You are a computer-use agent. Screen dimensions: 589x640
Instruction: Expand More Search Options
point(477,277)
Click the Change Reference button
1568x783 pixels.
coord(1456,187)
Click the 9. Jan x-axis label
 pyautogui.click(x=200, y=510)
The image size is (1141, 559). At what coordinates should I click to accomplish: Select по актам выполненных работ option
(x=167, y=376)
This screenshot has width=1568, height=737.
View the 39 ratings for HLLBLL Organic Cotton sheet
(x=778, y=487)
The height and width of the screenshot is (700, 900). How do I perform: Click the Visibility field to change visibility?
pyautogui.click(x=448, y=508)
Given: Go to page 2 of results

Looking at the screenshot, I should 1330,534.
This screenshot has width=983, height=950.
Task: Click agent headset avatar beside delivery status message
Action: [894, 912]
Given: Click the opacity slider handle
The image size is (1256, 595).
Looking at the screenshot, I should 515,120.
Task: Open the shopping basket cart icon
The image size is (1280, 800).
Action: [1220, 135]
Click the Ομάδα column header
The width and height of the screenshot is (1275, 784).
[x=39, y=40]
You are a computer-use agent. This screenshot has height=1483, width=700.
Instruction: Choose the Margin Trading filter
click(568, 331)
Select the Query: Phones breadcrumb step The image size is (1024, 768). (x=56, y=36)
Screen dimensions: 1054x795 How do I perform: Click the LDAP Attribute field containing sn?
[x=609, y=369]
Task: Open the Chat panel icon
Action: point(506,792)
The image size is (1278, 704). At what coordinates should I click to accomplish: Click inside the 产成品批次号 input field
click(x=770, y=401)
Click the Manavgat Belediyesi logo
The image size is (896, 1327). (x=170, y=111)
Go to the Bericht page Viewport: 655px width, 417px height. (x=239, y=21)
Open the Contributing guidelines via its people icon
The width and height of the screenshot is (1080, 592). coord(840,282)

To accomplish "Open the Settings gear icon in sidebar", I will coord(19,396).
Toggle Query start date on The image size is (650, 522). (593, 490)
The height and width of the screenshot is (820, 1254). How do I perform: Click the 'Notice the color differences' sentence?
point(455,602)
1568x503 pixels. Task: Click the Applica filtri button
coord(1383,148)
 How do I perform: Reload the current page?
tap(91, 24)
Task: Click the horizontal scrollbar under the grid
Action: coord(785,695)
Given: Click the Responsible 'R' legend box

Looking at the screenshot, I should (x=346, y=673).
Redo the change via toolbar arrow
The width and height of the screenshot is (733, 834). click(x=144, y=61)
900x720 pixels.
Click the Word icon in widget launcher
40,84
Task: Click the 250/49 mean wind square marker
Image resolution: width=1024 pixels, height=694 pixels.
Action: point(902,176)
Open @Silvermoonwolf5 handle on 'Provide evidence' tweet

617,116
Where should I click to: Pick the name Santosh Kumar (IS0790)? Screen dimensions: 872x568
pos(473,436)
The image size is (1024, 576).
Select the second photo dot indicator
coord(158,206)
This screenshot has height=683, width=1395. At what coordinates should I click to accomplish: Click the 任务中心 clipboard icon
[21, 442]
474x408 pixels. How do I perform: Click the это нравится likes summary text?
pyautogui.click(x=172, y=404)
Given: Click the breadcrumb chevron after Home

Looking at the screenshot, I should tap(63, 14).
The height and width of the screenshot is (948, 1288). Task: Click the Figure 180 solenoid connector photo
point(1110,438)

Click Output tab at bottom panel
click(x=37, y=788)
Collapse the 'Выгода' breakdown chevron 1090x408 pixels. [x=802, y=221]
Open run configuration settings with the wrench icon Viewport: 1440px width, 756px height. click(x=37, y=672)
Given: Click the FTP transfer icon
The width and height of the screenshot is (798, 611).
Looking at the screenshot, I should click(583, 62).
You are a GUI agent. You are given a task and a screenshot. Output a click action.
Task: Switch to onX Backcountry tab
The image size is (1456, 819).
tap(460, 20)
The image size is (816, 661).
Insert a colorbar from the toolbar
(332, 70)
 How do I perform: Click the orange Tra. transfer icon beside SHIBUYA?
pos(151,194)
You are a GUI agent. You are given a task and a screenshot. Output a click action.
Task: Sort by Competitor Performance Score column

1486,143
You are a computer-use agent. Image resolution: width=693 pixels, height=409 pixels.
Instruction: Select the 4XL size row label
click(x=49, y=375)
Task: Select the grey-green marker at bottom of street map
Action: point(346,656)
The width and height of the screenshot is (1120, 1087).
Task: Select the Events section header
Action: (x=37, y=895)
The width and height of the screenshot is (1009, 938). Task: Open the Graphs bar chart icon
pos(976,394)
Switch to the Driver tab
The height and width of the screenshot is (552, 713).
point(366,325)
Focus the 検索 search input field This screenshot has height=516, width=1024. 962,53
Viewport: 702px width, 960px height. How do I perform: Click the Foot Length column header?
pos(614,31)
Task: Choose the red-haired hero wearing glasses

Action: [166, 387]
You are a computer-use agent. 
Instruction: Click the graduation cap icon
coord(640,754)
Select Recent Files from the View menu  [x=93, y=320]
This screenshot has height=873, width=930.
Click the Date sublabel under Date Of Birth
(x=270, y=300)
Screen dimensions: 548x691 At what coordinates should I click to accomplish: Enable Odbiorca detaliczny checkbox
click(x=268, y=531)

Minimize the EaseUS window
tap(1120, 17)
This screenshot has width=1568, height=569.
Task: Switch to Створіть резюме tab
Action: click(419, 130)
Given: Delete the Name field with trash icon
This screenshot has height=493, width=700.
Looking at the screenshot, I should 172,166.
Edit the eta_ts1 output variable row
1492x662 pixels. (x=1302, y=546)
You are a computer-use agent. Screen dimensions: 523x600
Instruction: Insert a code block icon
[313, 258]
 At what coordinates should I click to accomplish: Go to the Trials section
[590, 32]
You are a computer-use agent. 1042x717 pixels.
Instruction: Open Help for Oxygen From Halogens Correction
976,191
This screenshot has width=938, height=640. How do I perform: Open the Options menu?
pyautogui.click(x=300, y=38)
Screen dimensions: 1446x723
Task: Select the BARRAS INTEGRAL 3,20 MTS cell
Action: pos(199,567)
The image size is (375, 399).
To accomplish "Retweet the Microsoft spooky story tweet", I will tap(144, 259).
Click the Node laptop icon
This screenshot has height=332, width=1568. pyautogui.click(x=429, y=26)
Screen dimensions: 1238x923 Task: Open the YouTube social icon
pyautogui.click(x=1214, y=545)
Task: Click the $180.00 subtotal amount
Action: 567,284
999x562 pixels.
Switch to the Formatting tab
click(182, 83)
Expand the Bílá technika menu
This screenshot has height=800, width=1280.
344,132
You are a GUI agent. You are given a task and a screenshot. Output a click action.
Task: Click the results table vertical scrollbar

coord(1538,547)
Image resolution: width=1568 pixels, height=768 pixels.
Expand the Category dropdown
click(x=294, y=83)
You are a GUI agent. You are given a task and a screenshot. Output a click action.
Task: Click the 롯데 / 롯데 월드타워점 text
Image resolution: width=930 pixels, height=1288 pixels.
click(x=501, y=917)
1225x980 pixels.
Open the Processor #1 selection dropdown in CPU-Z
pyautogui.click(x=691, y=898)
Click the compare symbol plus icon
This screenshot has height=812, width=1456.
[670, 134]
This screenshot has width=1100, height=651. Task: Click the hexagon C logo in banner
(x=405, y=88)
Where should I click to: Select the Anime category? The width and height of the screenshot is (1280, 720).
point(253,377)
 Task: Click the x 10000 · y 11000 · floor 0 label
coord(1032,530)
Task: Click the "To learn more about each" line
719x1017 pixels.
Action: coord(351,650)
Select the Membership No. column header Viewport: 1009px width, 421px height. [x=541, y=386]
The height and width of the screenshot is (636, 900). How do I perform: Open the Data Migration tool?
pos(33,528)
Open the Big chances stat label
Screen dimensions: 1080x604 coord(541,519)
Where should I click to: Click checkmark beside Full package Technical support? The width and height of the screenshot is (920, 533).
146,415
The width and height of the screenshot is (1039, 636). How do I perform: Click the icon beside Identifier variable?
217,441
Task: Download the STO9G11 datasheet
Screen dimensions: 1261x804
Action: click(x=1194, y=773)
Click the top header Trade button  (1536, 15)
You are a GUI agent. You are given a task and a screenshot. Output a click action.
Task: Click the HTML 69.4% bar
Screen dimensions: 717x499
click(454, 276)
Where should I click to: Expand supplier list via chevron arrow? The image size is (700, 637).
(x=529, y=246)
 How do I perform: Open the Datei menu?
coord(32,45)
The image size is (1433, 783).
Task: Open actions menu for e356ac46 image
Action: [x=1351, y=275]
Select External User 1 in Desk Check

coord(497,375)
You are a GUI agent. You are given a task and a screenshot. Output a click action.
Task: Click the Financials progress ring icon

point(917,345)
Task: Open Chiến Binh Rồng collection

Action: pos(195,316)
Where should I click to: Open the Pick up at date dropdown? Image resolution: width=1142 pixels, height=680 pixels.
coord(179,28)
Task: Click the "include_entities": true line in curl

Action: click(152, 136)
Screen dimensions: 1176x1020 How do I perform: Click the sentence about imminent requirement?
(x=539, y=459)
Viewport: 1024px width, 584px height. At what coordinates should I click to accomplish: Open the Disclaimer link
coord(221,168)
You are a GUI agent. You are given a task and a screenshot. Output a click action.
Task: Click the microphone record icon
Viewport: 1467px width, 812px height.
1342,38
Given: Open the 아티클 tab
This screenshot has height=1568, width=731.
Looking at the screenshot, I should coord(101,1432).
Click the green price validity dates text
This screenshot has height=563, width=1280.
--
• Task description: Go through the listing above. Show each line where the word "will" is found.

• Written solution:
To accomplish "Open the Settings gear icon in sidebar", I will coord(19,396).
To accomplish "Retweet the Microsoft spooky story tweet", I will tap(144, 259).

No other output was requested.